Yılmaz Kemalist, sarsılmaz devrimci ve hukuk savaşçısı Prof. Dr. Muammer Aksoy; ülkemizin Cumhuriyetin kuruluş felsefesinden kopması, Laik Demokratik Hukuk Devleti olmaktan uzaklaşarak karanlık bir geleceğe sürüklenmesi tehlikesinin farkına varan 49 Cumhuriyet Aydınıyla birlikte, 19 Mayıs 1989 tarihinde Atatürkçü Düşünce Derneğini kurdu. Derneğimizin kuruluşu emperyal güçlerle işbirlikçileri karanlık odakları çok rahatsız etti. 8,5 ay geçmeden Muammer Aksoy’u katlettiler. Cinayetin üzerinden 32 yıl geçmesine karşın tetikçiler ve arkasındaki güçler bulun(a)madı.
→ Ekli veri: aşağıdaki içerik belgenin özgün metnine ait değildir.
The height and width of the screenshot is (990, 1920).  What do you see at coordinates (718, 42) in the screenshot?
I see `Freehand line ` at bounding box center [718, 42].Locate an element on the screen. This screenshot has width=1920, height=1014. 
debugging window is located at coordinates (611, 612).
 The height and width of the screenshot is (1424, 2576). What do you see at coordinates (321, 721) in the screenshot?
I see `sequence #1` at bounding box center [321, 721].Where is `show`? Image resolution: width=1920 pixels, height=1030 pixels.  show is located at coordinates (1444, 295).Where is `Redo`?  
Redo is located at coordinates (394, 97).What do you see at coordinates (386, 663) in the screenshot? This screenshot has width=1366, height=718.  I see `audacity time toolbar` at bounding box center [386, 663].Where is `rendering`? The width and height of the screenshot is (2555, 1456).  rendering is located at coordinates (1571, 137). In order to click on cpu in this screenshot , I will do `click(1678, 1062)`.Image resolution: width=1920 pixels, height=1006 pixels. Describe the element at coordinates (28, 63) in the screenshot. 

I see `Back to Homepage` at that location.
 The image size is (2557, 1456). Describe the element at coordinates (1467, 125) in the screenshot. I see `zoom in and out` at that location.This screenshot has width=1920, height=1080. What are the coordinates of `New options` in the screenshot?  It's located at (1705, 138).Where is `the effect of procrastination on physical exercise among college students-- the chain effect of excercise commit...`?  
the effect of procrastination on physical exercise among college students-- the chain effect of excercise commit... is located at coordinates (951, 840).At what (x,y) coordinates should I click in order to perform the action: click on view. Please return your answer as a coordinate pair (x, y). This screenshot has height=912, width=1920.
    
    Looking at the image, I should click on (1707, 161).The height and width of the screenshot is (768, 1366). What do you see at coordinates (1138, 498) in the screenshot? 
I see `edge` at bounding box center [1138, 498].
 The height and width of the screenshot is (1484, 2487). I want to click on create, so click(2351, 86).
Muammer Aksoy yaşamı boyunca o kadar çok ve çeşitli ihanet odağını rahatsız etmişti ki; Cumhuriyet ve laiklik düşmanları, çok uluslu petrol tekelleri, darbeciler, 1961 Anayasası karşıtları, kadın haklarını ayaklar altına alanlar, aklın özgürleşmesinden, özgür bireyden ve Uluslaşma bilincinden korkanlar, emek, gençlik ve öğretmen örgütlenmelerini tehdit olarak görenler, üniversite özerkliğini hazmedemeyenler, Kemalizm’i ve Tam Bağımsız ve Gerçekten Demokratik Türkiye idealini boğmak isteyenler…

Muammer Aksoy cinayeti ile başlayan tertipler dizisi, üzerine kararlılıkla gidilmediği için, yeni suikastlerle yol almayı sürdürdü. Kurucumuz Doç. Dr. Bahriye Üçok, Çetin Emeç, Turan Dursun, Musa Anter ile süren bu vahşet, 24 Ocak 1993 Uğur Mumcu suikastı ile yeni bir boyut kazandı. Mumcu’nun katli ülkemizi derinden sarstı. Devletin bütün kademeleri bu cinayetin faillerini ve azmettiricilerini bulmaya söz vermesine rağmen, atılan her adım kimi ellerce engellendi. Adeta herkes bu cinayetin çözülmemesi için elinden geleni yaptı.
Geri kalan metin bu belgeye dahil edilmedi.